Un petit peuple d’argile qui raconte la Provence, son histoire, ses métiers, sa ferveur. Le santon n’est pas une simple figurine d’argile posée dans une crèche à l’approche de Noël. Il est le dépositaire d’une tradition née après la Révolution française, lorsque la ferveur populaire, privée d’églises, a réinventé la Nativité dans l’intimité des foyers. Choisir un santon, c’est donc bien plus qu’un achat, c’est une démarche, l’affirmation d’un goût pour un art populaire élevé au rang de métier d’art.
À l’origine, il y a la terre.
L’argile rouge des collines de Marseille et d’Aubagne, matière première humble et essentielle. Le premier santon, attribué à Jean-Louis Lagnel à la fin du XVIIIe siècle, a donné naissance à une lignée d’artisans, les santonniers, qui ont peuplé la crèche provençale de personnages emblématiques. Au-delà de la Sainte Famille, indispensable noyau de la scène, c’est tout un village du XIXe siècle qui prend vie : le berger et ses moutons, le meunier portant son sac de farine, la poissonnière à l’étal bien garni, le tambourinaire et son galoubet.
Chaque personnage porte une histoire, une symbolique. Le Ravi, les bras levés au ciel, incarne l’émerveillement simple, la joie pure de celui qui n’a rien à offrir que son contentement. L’aveugle et son fils, cheminant vers l’étable, représentent l’espoir en la guérison et la rédemption. Ces figures, issues de la vie quotidienne, ont transformé la crèche en un miroir de la société provençale, un théâtre immobile où le sacré côtoie le profane avec une évidence naturelle.

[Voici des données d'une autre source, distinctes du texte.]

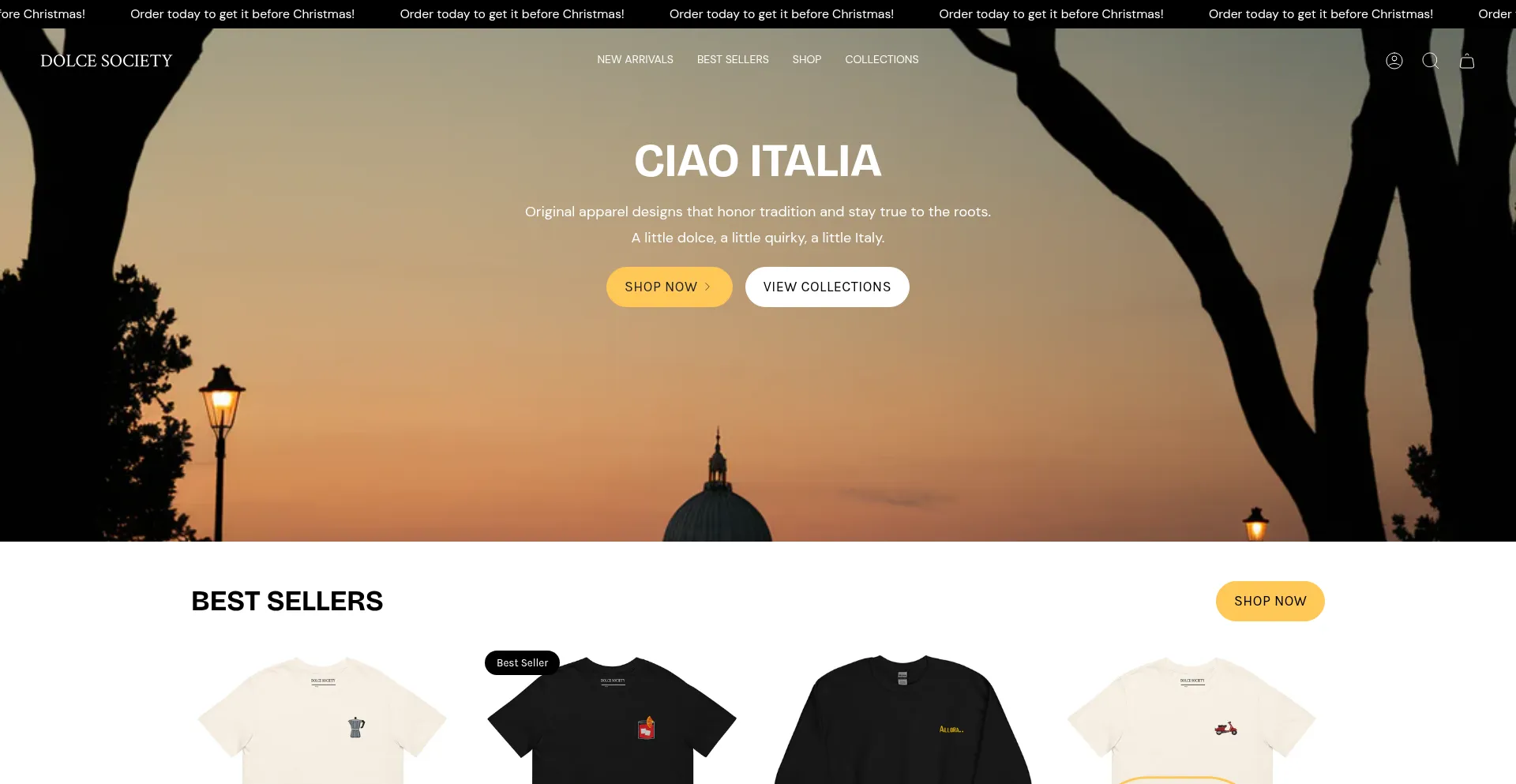Image resolution: width=1516 pixels, height=784 pixels.
Task: Click the arrow chevron on Shop Now
Action: [x=707, y=287]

Le choix d’un santon est une affaire intime.
Il s’agit de commencer ou de compléter une collection qui se transmet souvent de génération en génération. Faut-il d’abord acquérir les personnages centraux de la Nativité ? Ou se laisser séduire par un métier, une attitude, un costume qui évoque un souvenir personnel ? La qualité de la fabrication est ici déterminante. Un santon de facture supérieure se reconnaît à la finesse de ses traits, à la précision de ses accessoires, au mouvement subtil de ses vêtements. La peinture, appliquée à la main, doit souligner les détails sans les surcharger, avec des couleurs mates qui respectent l’authenticité de la pièce.
L’art du santonnier réside dans cette capacité à insuffler la vie dans un morceau de terre. Le processus est méticuleux. Tout part d’un moule en plâtre, créé à partir d’une sculpture originale. L’argile est ensuite estampée, puis le sujet est délicatement démoulé. Vient alors l’ébarbage, une étape cruciale où l’artisan retire les surplus d’argile avec un petit couteau, lisse les contours, assure la stabilité de la pièce. Après un long séchage, le santon est cuit à près de 1000°C, devenant solide et pérenne. La décoration est l’étape finale, celle qui donne à chaque pièce son caractère unique.
Certains ateliers, gardiens d’un savoir-faire ancestral, ont marqué l’histoire de cet art. La Maison Fouque, depuis sa création en 1934 à Aix-en-Provence, est de ceux-là. Ses créations, comme le célèbre « Coup de Mistral » imaginé par Paul Fouque en 1952, illustrent parfaitement cette recherche du mouvement et de l’expression qui distingue le travail d’un maître santonnier. Cette pièce emblématique, représentant un berger luttant contre le vent, est devenue un classique, symbole d’une Provence vivante et vigoureuse.

Composer sa crèche est un rituel.
Il faut choisir l’emplacement, créer un décor de mousse, de pierres et de branches de thym, disposer les maisons, le moulin, le puits. Puis, un à un, mettre en scène les personnages. Le boulanger près de son four, la lavandière au bord de la rivière, le chasseur revenant des collines. Chaque année, la crèche s’enrichit de nouvelles figures, le village s’agrandit. C’est une œuvre patiente, une géographie sentimentale qui se construit au fil des Noëls. Le choix du prochain santon est déjà une promesse, celle d’une tradition qui se perpétue et d’une histoire qui continue de s’écrire.